_YOUR INSTRUCTIONS_
Reproduce the portion of the passage below on the 2017 study season of the Western Argolid Regional Project that lies between "The 2017 season" and "nearly 70,000 artifacts.", inclusive.

_SELECTED PASSAGE_
****************

The 2017 season of the Western Argolid Regional Project (WARP) was designated as the first of two planned study seasons in the five-year plan that the CIG submitted on our behalf to the Greek Ministry of Culture and Sports. We were a small team of faculty, returning graduate students, and visiting specialists, and our focus was improving our understanding of our survey area’s material culture. This was no mean goal: over the 2014-2016 seasons, we managed to collect nearly 70,000 artifacts.
We worked hard to re-study as much of this huge collection as we could in our storage facility in Argos. Sarah James and Scott Gallimore headed up an apotheke team of Grace Erny, Joseph Frankl, Alyssa Friedman, Melanie Godsey, and Machal Gradoz. This team looked more closely at significant concentrations of material and pulled material for cataloguing. Joining them was Heather Graybehl, an expert on ceramic petrography and the ceramics of the northeast Pelponnese, Daniel Pullen, an expert on the Greek Bronze Age and especially the Early Bronze Age, Guy Sanders, an expert on Medieval and post-Medieval archaeology, and Bill Parkinson, Dani Riebe, and Katerina Psoma, experts on chipped stone. All of this work has allowed us to refine our readings of the material we collected, giving us a much clearer idea of what we found in previous years. We’re hardly done with the study of our material—we have one more study season to go, in 2018—but we made important progress this year towards getting to grips with what we have. Sarah worked hard with Melanie and Machal, for example, on the area around ancient Orneai, to come up with a story for the site from the Final Neolithic to the Early Modern periods.

****************

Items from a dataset
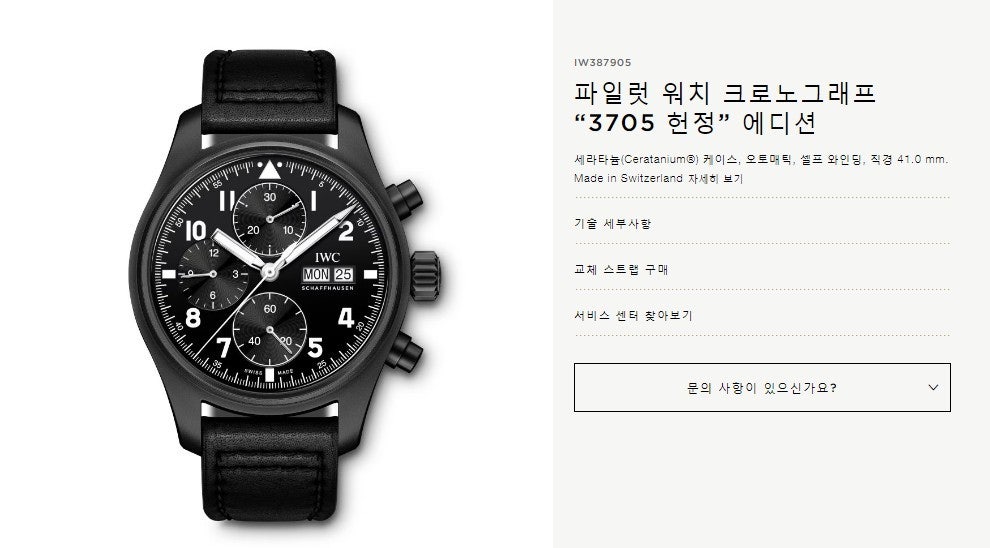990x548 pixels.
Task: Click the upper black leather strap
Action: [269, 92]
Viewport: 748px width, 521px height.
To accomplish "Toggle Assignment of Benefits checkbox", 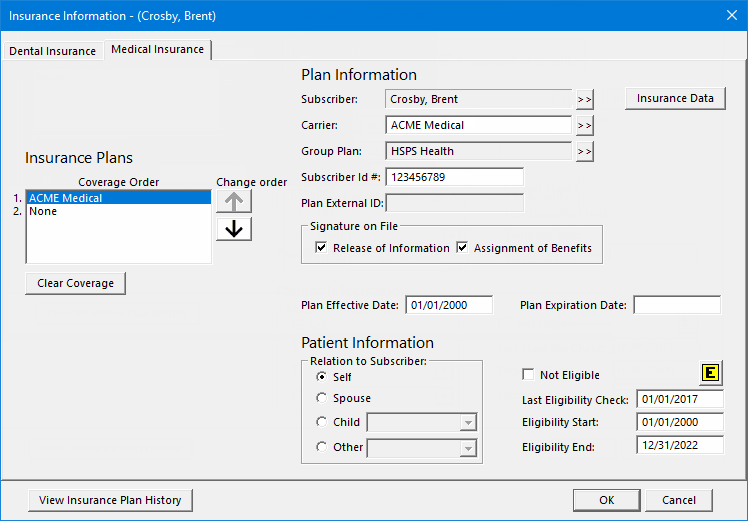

****************

_ANSWER TO THIS TASK_
The 2017 season of the Western Argolid Regional Project (WARP) was designated as the first of two planned study seasons in the five-year plan that the CIG submitted on our behalf to the Greek Ministry of Culture and Sports. We were a small team of faculty, returning graduate students, and visiting specialists, and our focus was improving our understanding of our survey area’s material culture. This was no mean goal: over the 2014-2016 seasons, we managed to collect nearly 70,000 artifacts.